鴨川

 京都を流れる「かもがわ」には、二種類ある。
 「Y」字の左側の線に当たるのが、北区の桟敷ヶ岳を源流とし、雲ヶ畑、上賀茂を通る「賀茂川」。
 一方、三千院の辺りに発し、「Y」字の右側の斜線部分をなすのは高野川。
 この二つが、京阪電車の出町柳駅の真横で合流し、これ以降、一本の流れになると「鴨川」と名を変える。Yの縦棒に当たる。
 Yの三本線が交わる辺りの川原を、デルタと呼ぶ。
 デルタと言えば、そして鴨川と言えば、手ごろな飲み会の場であり、そして大学新入生にとっての通過儀礼の場でもあった。
 僕が2回生になったばかりの春先のこと。

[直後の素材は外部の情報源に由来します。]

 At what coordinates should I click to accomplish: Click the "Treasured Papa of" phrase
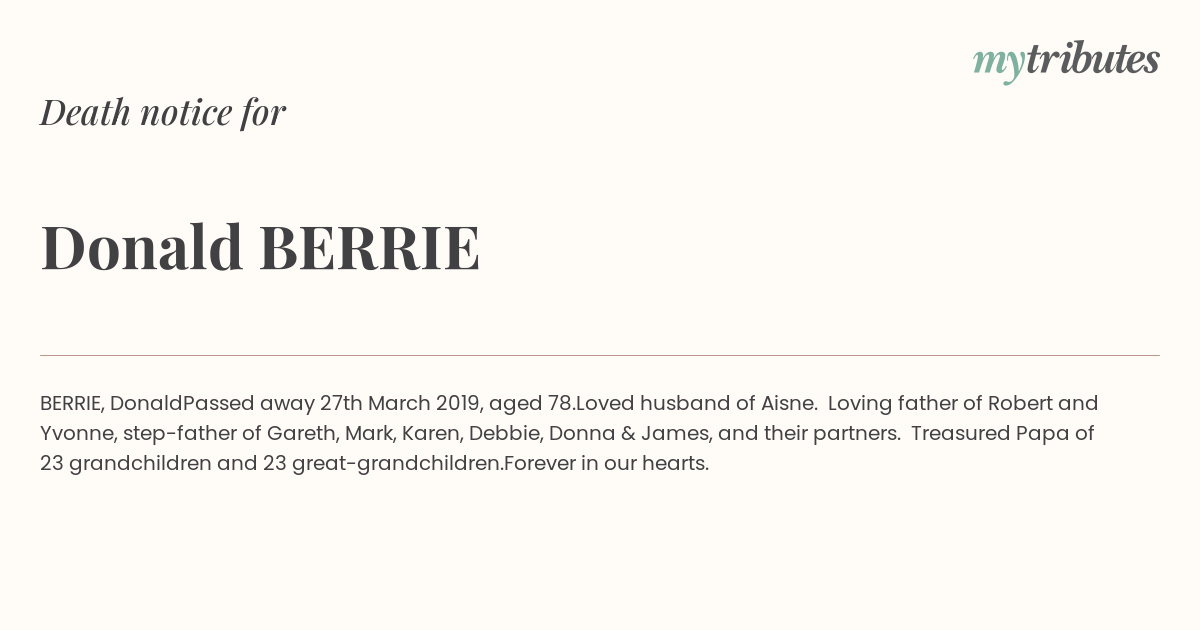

サークルの新入生歓迎会の一次会が果てた後、初々しい1回生を引き連れて、「さあ、これから鴨川へ行くぞ!」ということになった。
 彼らは、新しい生活への期待感ではちきれんばかりだった。僕らは僕らで、上回生としての喜びと矜持が、酒と共に体内を駆け巡っていた。僕たちがこの1年間の大学生活で得た素晴らしいものを、今度はこいつらに伝える番だ、という使命感に似た思いさえもあった。何もかもが弾けるように明るく、誰が何を言っても笑い声が起き、そんな自分たちにこの上なく満足していた。
 百万遍の交差点を西に折れ、静かな住宅街を10分も歩けば目的地、のはずだった。
 途上、何を思ったか、僕らは立ち止まり、木立に囲まれた一角に向かって叫び声をあげた。その向こうに建つ施設が、同じ大学の女子寮だと知っての狼藉である。
 そこに住んでいる知り合い数名の名前を大声で連呼した。当然ながら、誰も出てくるわけもなかった。
 さらに、道を挟んだ向かいのマンションのベランダからは、怒気を含んだ声で「うるさい!」と叱られた。こちらは大学生活を謳歌している真っ只中。方や、そのマンションは大手予備校の学生寮だったのだ。
 さて、深夜の鴨川。近くのコンビニで調達した酒を飲み、宴は続く。すると、勢いあまって川に飛び込む者が出てくる。
 と言っても、別に誰が強制するわけでは決してない。そういう雰囲気を持つサークルではないのだ。お調子者が自ら行動し、それを周りが囃したてる、というだけである。
 酒の入ったお調子者の上回生であった僕は、もちろん率先してジャバジャバと飛び込んだ内の一人である。この翌日に、洗濯機から取り出したジーンズには水草がへばりつき、ポケットからは砂が出てきて苦笑したことも思い出される。
 この鴨川をもう少し下り、三条や四条の辺りになってくると独特の景観に出会う。カップルが、等距離を保ちながら、ずらりと川べりに並んでいる。いわゆる「等間隔カップルの法則」である。微笑ましい光景だ。
 春の日だまりに、夏の夕暮れに、あるいは紅葉の東山を向こう正面にして……何を話すでもなく恋人と座っていれば、二人の目にはさぞかし素敵な川の流れと映るに違いない。
 ところが、いくら自分の記憶をほじくり返しても、どうにも出てくる思い出は酒がつきまとうものばかり。
 同じ「鴨川」にも、また二種類あるのだ。

 

「僕らは立ち止まり、木立に囲まれた一角に向かって叫び声をあげた」と、まるで他人事のように書いていますが、記憶を掘り起こすと、始めたのは(たぶん)僕です。当時の女子寮ならびにS台百万遍学生ハイツの住人、そして近隣の皆様、今更ですが、ごめんなさい。